Copy every record below exactly as written, but leave out the pictures.

═══ SOURCE MATERIAL

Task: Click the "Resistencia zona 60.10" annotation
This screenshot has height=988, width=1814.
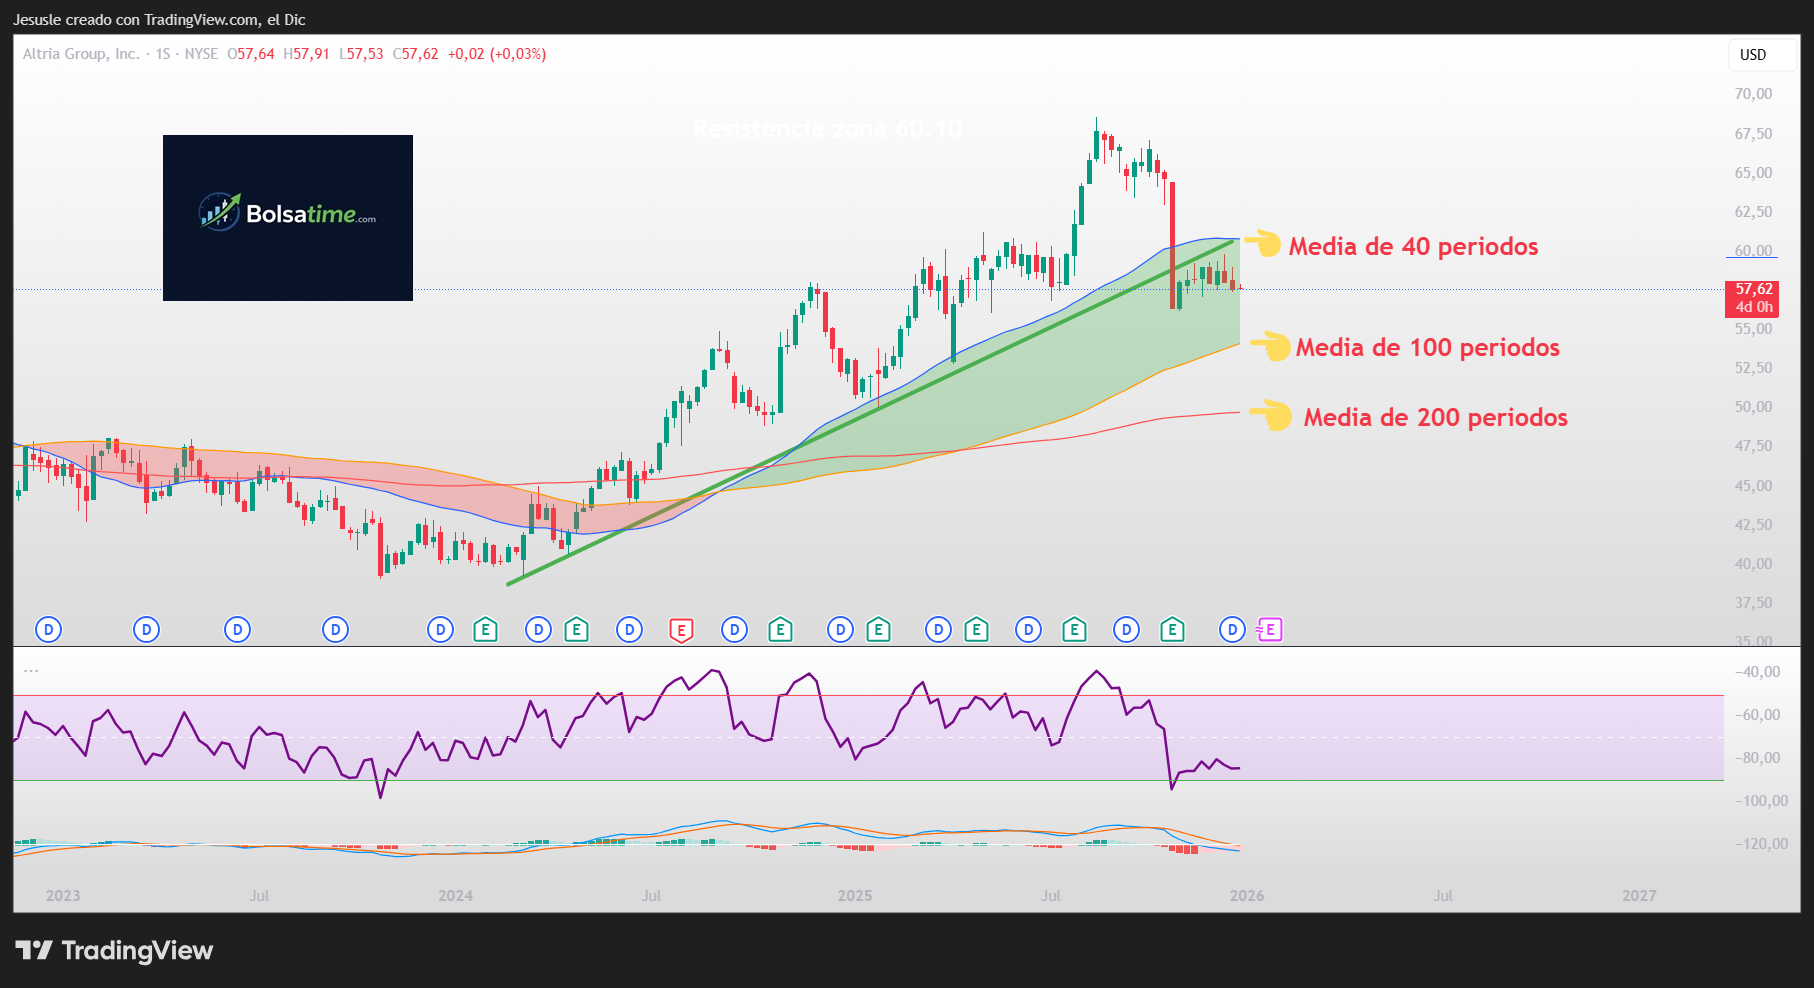Action: click(x=827, y=128)
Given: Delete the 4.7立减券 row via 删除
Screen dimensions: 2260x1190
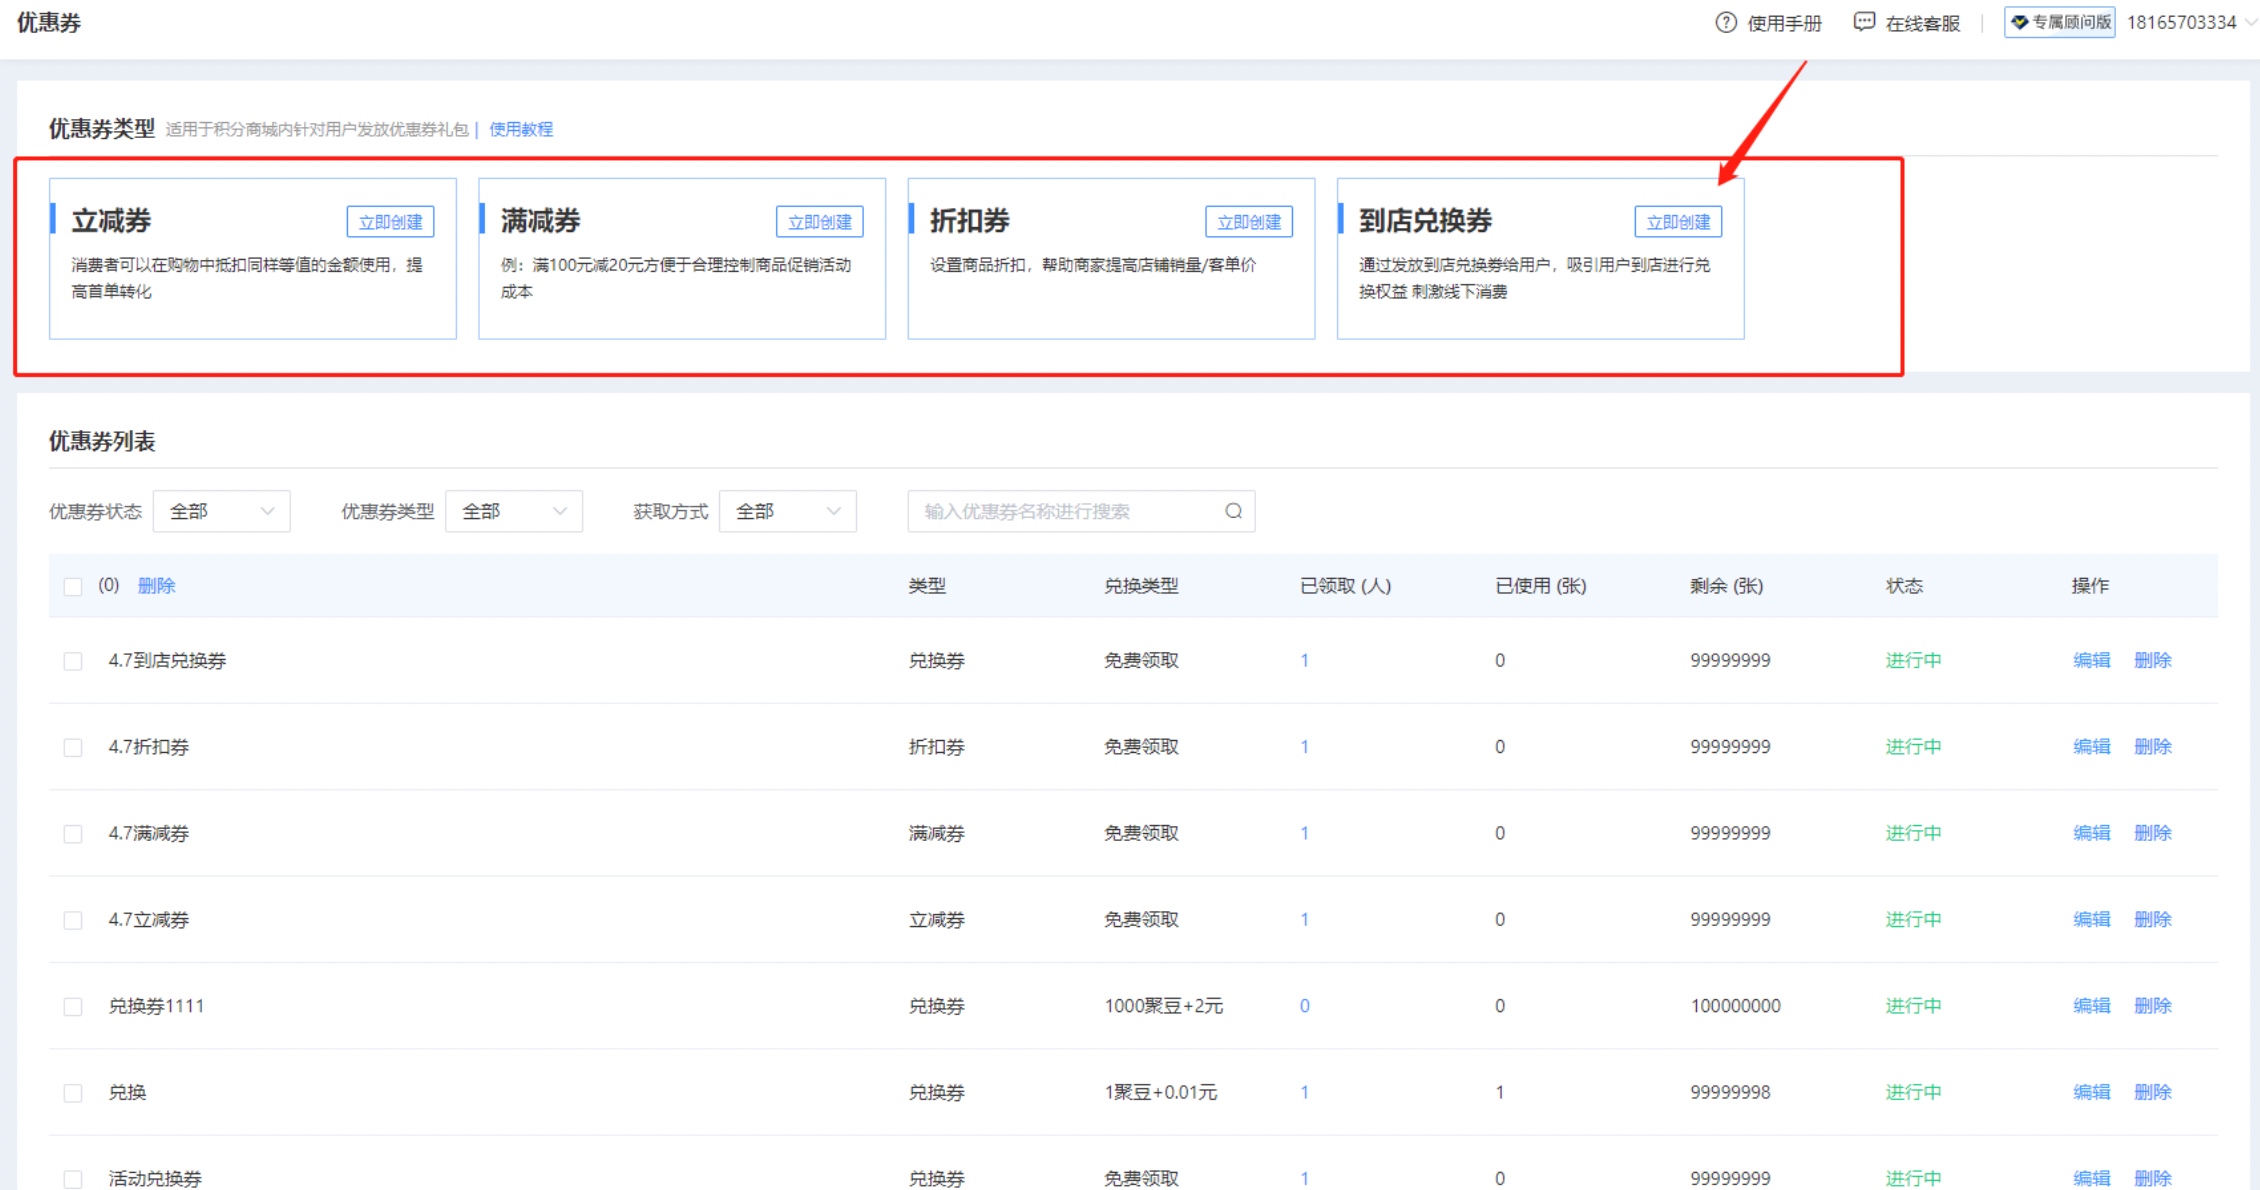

══════

▸ EXERCISE SOLUTION
Task: Click the "Resistencia zona 60.10" annotation
This screenshot has height=988, width=1814.
Action: click(x=827, y=128)
Given: Delete the 4.7立减券 row via 删除
Screen dimensions: 2260x1190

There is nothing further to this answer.